§ LISTED ENTRIES:
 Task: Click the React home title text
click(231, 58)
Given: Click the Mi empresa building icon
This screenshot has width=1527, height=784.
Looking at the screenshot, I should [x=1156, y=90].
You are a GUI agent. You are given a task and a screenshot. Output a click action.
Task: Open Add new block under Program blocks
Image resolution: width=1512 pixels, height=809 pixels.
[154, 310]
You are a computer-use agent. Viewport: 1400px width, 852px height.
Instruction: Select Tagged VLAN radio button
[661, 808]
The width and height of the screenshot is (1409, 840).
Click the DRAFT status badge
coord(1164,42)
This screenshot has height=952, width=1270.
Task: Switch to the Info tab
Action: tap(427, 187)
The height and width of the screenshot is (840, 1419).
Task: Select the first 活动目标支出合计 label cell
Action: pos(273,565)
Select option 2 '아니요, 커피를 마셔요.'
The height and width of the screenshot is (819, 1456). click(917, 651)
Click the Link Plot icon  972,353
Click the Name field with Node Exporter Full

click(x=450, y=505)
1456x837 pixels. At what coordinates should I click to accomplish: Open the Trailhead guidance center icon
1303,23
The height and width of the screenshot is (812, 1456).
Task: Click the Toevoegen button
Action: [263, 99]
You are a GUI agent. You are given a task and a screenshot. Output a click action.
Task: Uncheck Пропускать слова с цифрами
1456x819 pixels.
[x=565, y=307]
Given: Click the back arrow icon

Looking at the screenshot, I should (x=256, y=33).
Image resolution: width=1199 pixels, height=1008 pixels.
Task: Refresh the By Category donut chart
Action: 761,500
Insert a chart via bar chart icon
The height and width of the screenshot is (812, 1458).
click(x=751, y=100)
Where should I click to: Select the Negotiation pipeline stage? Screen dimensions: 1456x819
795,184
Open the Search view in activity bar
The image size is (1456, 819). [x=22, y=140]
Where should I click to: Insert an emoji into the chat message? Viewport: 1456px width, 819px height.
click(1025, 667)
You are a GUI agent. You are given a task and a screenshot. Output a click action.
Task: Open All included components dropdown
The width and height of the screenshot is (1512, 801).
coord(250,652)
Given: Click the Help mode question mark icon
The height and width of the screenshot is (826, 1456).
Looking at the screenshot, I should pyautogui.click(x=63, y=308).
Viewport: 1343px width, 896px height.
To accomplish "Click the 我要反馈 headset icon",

§ TASK:
Every record must be transcribed exactly as written.

§ TASK OUTPUT:
 Task: Click the React home title text
click(231, 58)
Given: Click the Mi empresa building icon
This screenshot has width=1527, height=784.
Looking at the screenshot, I should [x=1156, y=90].
You are a GUI agent. You are given a task and a screenshot. Output a click action.
Task: Open Add new block under Program blocks
Image resolution: width=1512 pixels, height=809 pixels.
[154, 310]
You are a computer-use agent. Viewport: 1400px width, 852px height.
Instruction: Select Tagged VLAN radio button
[661, 808]
The width and height of the screenshot is (1409, 840).
Click the DRAFT status badge
coord(1164,42)
This screenshot has height=952, width=1270.
Task: Switch to the Info tab
Action: tap(427, 187)
The height and width of the screenshot is (840, 1419).
Task: Select the first 活动目标支出合计 label cell
Action: pos(273,565)
Select option 2 '아니요, 커피를 마셔요.'
The height and width of the screenshot is (819, 1456). click(917, 651)
Click the Link Plot icon  972,353
Click the Name field with Node Exporter Full

click(x=450, y=505)
1456x837 pixels. At what coordinates should I click to accomplish: Open the Trailhead guidance center icon
1303,23
The height and width of the screenshot is (812, 1456).
Task: Click the Toevoegen button
Action: [263, 99]
You are a GUI agent. You are given a task and a screenshot. Output a click action.
Task: Uncheck Пропускать слова с цифрами
1456x819 pixels.
[x=565, y=307]
Given: Click the back arrow icon

Looking at the screenshot, I should (x=256, y=33).
Image resolution: width=1199 pixels, height=1008 pixels.
Task: Refresh the By Category donut chart
Action: 761,500
Insert a chart via bar chart icon
The height and width of the screenshot is (812, 1458).
click(x=751, y=100)
Where should I click to: Select the Negotiation pipeline stage? Screen dimensions: 1456x819
795,184
Open the Search view in activity bar
The image size is (1456, 819). [x=22, y=140]
Where should I click to: Insert an emoji into the chat message? Viewport: 1456px width, 819px height.
click(1025, 667)
You are a GUI agent. You are given a task and a screenshot. Output a click action.
Task: Open All included components dropdown
The width and height of the screenshot is (1512, 801).
coord(250,652)
Given: Click the Help mode question mark icon
The height and width of the screenshot is (826, 1456).
Looking at the screenshot, I should pyautogui.click(x=63, y=308).
Viewport: 1343px width, 896px height.
To accomplish "Click the 我要反馈 headset icon",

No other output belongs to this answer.